*How to complete this task*: Could you restate all of the records exactly, leaving out the pictures?

*Records shown*:
****************************************
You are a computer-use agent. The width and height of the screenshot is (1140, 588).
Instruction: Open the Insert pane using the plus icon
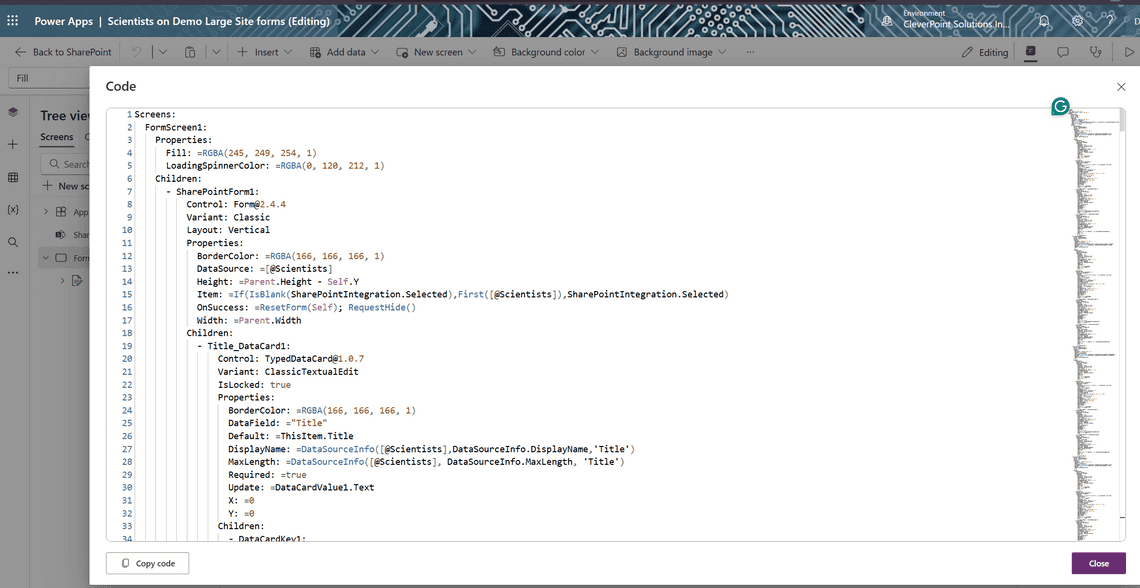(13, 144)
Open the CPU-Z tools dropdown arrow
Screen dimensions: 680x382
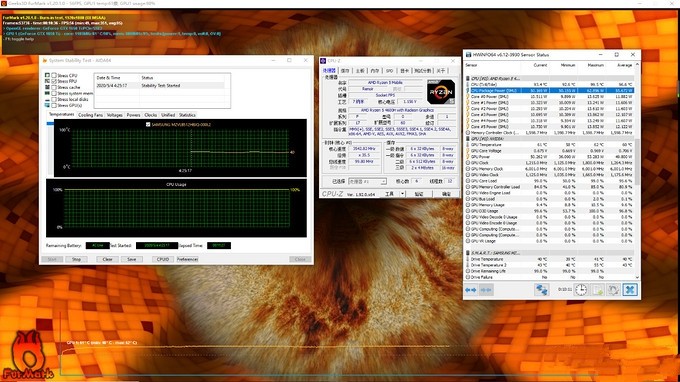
****************************************
*Task answer*:
You are a computer-use agent. The width and height of the screenshot is (1140, 588).
Instruction: Open the Insert pane using the plus icon
(13, 144)
Open the CPU-Z tools dropdown arrow
Screen dimensions: 680x382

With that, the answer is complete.